▸ **Task description**: Copy the records below word for word, from their first line down to and including the line that contains "Project Description (247, 763)".

-- START --

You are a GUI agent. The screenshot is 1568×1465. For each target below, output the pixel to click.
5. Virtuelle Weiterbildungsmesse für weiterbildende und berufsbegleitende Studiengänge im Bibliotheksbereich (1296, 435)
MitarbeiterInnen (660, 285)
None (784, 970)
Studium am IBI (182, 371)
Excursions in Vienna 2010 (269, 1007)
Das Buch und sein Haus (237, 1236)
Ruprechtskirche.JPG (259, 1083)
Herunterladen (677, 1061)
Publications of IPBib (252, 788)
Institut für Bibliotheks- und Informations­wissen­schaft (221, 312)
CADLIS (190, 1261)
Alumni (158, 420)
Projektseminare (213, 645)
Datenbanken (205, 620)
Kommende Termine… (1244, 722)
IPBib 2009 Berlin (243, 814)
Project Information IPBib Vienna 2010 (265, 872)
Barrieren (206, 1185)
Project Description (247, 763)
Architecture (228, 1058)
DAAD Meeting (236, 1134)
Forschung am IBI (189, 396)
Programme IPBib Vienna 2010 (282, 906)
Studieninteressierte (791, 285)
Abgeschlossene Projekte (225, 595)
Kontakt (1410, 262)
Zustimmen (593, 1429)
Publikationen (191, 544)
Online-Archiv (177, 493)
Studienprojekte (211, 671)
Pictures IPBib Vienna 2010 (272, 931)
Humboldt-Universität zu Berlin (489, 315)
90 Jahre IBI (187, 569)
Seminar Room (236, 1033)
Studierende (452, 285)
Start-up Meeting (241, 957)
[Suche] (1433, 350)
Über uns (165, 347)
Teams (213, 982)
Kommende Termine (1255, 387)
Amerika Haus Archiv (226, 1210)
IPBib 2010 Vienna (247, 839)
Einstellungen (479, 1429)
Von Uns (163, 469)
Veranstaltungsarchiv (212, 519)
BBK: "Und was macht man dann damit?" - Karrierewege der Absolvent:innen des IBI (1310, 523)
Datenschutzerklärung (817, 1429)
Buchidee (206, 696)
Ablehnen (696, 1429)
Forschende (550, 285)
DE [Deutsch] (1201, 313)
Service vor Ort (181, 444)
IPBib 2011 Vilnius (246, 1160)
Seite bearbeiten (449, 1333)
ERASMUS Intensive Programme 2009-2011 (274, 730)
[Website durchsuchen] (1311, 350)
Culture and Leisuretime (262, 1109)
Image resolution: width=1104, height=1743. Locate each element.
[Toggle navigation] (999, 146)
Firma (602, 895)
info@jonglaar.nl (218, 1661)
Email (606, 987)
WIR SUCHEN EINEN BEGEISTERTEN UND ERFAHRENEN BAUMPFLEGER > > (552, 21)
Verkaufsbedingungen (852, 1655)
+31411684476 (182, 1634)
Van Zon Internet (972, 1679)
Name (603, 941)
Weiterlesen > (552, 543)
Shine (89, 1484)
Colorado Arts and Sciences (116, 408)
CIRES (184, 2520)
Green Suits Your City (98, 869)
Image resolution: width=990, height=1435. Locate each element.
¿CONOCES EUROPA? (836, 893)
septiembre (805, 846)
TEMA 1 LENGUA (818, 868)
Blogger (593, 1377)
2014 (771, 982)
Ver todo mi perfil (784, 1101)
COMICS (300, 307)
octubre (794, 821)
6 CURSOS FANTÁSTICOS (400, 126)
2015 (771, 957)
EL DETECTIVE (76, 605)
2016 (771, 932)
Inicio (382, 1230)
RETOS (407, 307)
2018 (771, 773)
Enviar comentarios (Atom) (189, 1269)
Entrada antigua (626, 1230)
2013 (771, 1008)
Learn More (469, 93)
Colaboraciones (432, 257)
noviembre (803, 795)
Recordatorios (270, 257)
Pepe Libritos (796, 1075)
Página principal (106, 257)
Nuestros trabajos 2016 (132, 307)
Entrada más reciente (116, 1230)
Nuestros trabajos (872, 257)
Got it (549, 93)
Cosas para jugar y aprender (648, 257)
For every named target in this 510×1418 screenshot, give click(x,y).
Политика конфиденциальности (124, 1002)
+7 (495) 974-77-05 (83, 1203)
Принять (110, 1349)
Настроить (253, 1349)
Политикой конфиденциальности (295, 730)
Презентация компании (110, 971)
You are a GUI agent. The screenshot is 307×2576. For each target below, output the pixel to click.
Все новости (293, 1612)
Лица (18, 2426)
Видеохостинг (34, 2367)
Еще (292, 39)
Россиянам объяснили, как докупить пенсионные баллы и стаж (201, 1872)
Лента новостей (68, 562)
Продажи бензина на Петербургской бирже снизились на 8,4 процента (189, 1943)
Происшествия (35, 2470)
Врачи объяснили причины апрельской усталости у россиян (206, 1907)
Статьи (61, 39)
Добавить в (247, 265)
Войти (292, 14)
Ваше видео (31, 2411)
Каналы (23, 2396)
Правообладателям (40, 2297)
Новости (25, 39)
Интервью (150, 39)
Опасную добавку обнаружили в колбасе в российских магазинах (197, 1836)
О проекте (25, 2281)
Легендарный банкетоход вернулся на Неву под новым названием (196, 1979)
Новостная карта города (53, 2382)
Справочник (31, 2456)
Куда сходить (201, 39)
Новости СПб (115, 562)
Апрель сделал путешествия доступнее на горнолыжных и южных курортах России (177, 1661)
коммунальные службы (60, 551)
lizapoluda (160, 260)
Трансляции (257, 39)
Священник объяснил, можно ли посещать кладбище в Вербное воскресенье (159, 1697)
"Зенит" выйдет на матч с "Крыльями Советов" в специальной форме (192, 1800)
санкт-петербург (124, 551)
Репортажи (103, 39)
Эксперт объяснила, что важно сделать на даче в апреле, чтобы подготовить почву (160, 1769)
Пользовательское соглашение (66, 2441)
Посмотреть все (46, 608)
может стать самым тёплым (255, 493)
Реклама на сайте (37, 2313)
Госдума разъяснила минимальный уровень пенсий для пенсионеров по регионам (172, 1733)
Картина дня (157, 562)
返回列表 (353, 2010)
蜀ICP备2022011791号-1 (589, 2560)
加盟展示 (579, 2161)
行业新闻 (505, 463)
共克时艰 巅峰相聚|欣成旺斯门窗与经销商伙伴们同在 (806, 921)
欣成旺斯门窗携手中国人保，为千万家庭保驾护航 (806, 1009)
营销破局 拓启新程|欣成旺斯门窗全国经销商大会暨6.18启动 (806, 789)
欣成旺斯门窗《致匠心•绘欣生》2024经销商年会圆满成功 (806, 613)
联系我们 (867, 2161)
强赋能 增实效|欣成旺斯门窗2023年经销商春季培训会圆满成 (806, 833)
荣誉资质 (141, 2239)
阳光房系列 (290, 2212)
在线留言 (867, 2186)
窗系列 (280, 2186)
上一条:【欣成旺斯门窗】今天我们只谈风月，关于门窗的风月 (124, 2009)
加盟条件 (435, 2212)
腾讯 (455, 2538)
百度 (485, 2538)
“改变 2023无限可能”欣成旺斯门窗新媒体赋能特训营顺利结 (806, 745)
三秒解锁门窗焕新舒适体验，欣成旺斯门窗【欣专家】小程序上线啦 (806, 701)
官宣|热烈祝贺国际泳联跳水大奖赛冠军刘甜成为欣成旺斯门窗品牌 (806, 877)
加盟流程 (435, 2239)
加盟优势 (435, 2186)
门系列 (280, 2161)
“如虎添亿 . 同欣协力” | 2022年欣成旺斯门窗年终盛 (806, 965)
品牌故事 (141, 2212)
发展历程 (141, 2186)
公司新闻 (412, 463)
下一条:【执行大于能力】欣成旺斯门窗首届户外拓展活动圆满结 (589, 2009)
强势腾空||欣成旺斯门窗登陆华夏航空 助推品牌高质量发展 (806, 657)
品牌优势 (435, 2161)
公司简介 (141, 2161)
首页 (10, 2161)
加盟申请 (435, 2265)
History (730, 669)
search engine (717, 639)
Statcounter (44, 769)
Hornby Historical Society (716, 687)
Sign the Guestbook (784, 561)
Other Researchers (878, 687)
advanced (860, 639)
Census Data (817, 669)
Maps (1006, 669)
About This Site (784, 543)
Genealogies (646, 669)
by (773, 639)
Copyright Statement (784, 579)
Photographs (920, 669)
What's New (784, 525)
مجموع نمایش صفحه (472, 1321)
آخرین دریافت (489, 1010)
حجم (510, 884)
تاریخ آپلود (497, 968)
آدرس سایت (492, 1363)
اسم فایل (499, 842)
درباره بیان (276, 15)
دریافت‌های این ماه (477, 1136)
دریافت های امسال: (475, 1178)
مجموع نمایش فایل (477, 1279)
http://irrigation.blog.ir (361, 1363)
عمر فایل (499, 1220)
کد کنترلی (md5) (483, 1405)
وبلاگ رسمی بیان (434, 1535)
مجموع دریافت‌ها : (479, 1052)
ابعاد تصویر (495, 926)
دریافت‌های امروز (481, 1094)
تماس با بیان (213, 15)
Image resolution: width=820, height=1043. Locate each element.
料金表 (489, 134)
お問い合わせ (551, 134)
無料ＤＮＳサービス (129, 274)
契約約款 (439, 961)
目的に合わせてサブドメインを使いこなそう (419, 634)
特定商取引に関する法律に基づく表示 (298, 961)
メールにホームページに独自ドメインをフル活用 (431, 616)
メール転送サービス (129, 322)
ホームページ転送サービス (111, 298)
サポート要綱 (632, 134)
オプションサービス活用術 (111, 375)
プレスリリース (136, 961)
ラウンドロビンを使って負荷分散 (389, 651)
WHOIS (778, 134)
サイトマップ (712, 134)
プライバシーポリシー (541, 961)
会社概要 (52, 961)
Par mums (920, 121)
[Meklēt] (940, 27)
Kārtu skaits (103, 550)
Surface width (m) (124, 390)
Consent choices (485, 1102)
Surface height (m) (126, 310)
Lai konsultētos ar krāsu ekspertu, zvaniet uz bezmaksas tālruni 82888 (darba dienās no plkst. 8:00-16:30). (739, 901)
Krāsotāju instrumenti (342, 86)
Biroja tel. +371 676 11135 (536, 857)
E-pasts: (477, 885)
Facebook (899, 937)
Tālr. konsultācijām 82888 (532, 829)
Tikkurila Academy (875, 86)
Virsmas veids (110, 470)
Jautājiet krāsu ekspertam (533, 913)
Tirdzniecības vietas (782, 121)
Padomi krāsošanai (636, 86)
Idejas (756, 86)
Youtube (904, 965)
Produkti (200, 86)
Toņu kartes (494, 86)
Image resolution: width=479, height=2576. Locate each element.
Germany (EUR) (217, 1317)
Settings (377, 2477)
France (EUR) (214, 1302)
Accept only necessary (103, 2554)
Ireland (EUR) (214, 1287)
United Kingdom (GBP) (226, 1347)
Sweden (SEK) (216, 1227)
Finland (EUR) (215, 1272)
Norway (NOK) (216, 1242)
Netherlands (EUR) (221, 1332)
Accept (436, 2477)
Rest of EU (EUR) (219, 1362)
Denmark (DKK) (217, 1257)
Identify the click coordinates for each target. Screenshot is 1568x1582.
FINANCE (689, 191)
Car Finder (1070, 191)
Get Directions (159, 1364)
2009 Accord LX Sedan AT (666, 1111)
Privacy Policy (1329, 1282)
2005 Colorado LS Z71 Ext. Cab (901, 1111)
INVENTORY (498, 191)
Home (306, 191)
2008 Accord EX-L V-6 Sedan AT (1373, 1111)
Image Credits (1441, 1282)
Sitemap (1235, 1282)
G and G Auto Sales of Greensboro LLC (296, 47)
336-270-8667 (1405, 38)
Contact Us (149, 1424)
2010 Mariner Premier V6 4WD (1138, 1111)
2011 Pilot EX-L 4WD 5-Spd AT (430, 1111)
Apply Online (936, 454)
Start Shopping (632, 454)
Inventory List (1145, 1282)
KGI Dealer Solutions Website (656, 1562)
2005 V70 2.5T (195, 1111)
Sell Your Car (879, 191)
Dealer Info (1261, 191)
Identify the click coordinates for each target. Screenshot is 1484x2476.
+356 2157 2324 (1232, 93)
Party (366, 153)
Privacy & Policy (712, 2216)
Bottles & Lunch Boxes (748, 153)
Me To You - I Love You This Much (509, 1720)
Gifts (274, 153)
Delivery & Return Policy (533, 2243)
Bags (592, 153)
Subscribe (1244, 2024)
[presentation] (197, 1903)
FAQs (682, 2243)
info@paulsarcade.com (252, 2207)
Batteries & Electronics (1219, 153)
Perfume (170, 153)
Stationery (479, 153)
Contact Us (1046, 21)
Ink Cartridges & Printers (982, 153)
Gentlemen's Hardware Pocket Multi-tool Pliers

-- END --

▸ **Output for this exercise**:
You are a GUI agent. The screenshot is 1568×1465. For each target below, output the pixel to click.
5. Virtuelle Weiterbildungsmesse für weiterbildende und berufsbegleitende Studiengänge im Bibliotheksbereich (1296, 435)
MitarbeiterInnen (660, 285)
None (784, 970)
Studium am IBI (182, 371)
Excursions in Vienna 2010 (269, 1007)
Das Buch und sein Haus (237, 1236)
Ruprechtskirche.JPG (259, 1083)
Herunterladen (677, 1061)
Publications of IPBib (252, 788)
Institut für Bibliotheks- und Informations­wissen­schaft (221, 312)
CADLIS (190, 1261)
Alumni (158, 420)
Projektseminare (213, 645)
Datenbanken (205, 620)
Kommende Termine… (1244, 722)
IPBib 2009 Berlin (243, 814)
Project Information IPBib Vienna 2010 (265, 872)
Barrieren (206, 1185)
Project Description (247, 763)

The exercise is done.